### WHAT THE TASK REQUIRES
Pull out every line in the rows below that contains the word "Open", and copy each one unchanged.

### DATA TO USE
-------

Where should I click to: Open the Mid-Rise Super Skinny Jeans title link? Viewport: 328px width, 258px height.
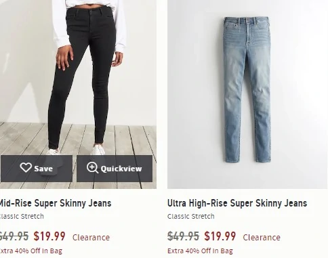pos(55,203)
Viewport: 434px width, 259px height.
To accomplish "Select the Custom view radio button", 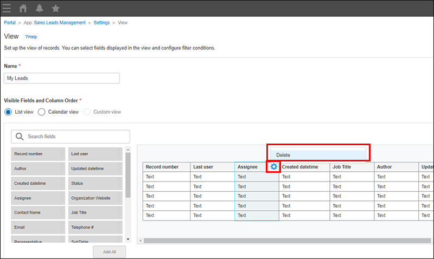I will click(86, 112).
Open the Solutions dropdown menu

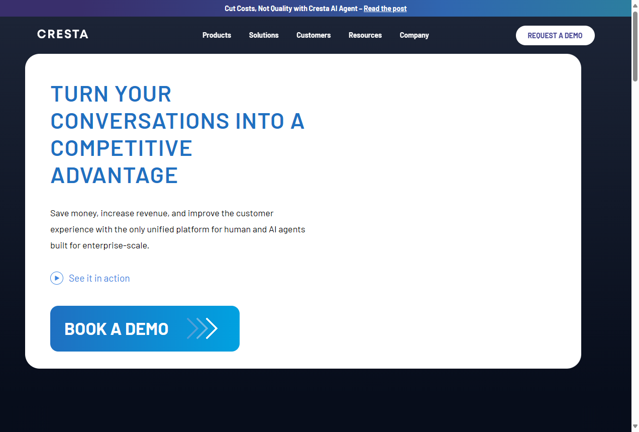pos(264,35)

-------

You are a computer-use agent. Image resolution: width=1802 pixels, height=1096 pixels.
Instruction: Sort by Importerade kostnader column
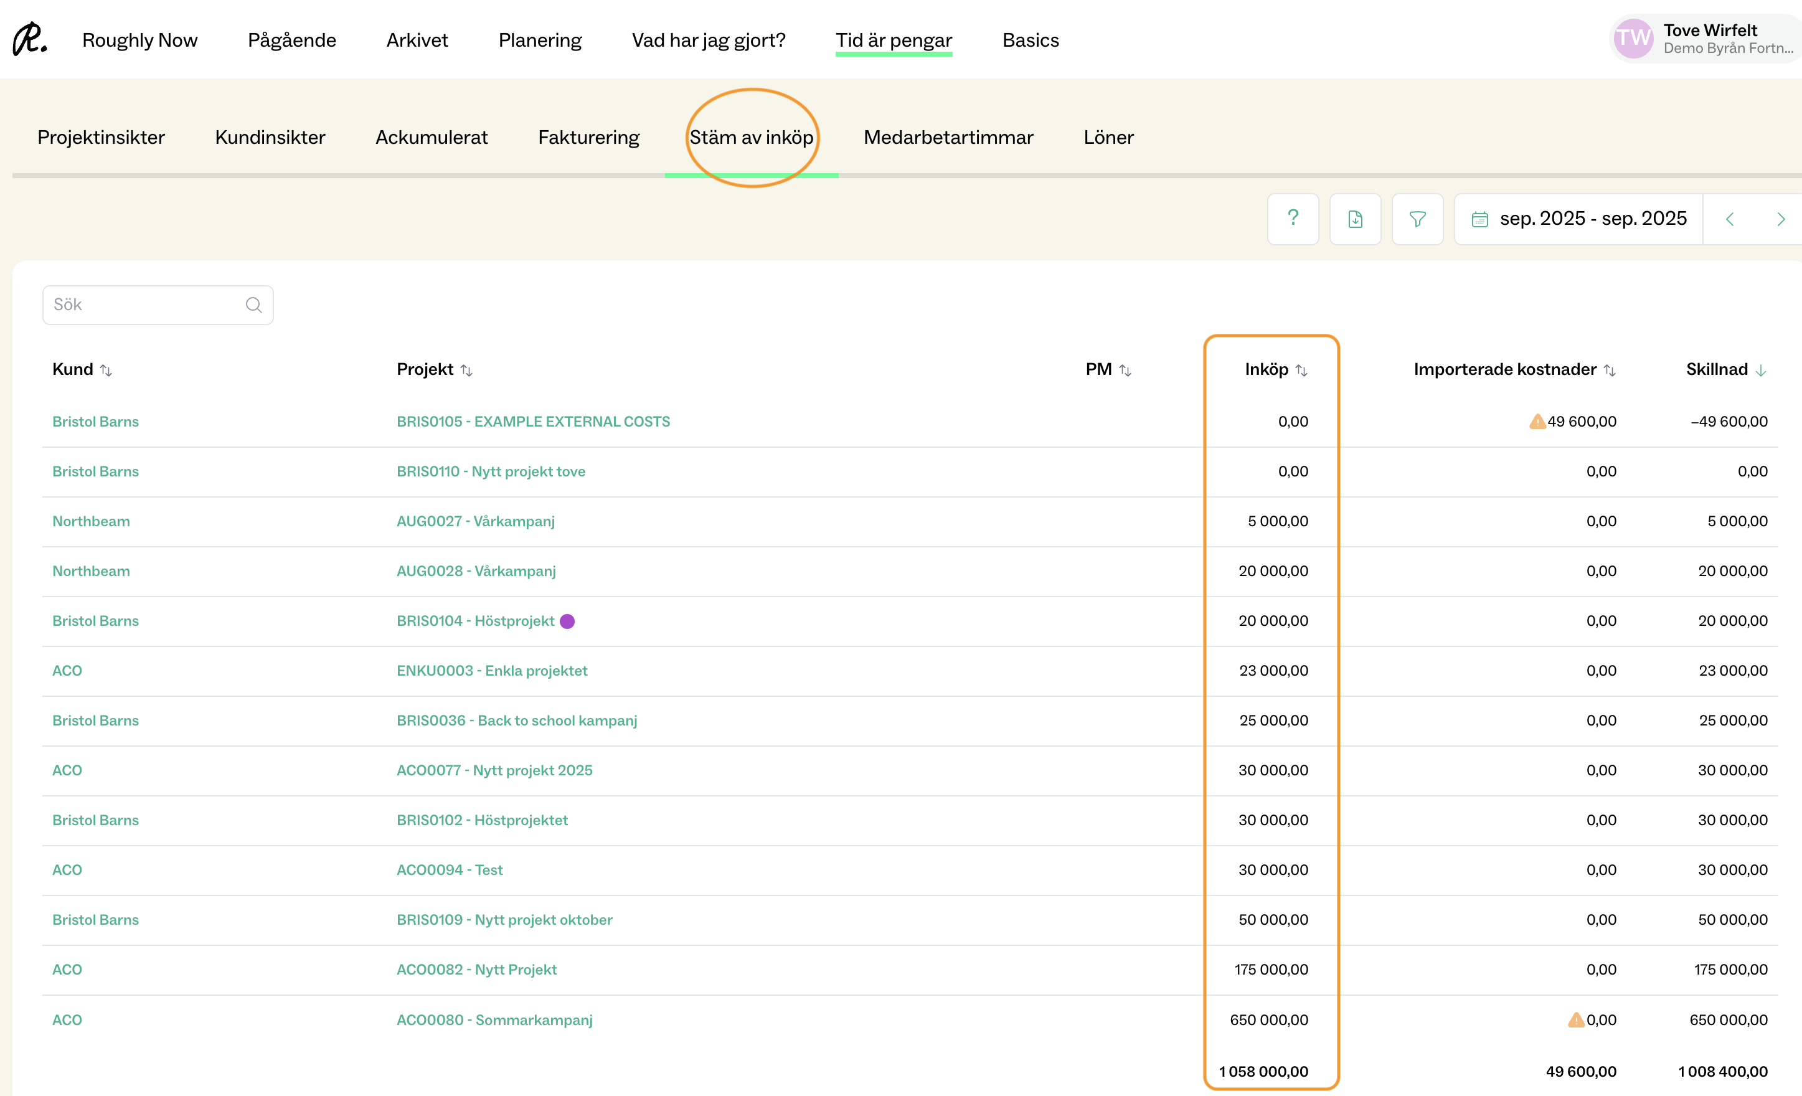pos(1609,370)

-------

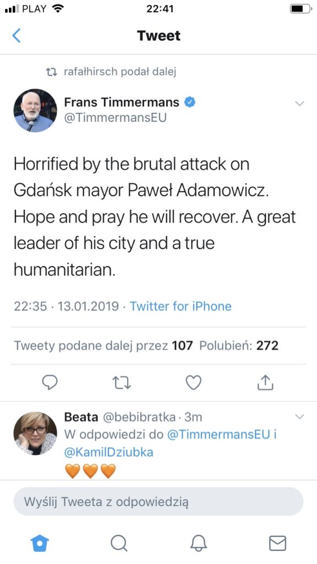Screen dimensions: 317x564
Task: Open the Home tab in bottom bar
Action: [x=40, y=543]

-------

### EXPECTED ANSWER
Where should I click to: Open the Mid-Rise Super Skinny Jeans title link? Viewport: 328px width, 258px height.
Open the Solutions dropdown menu
Task: Open the Home tab in bottom bar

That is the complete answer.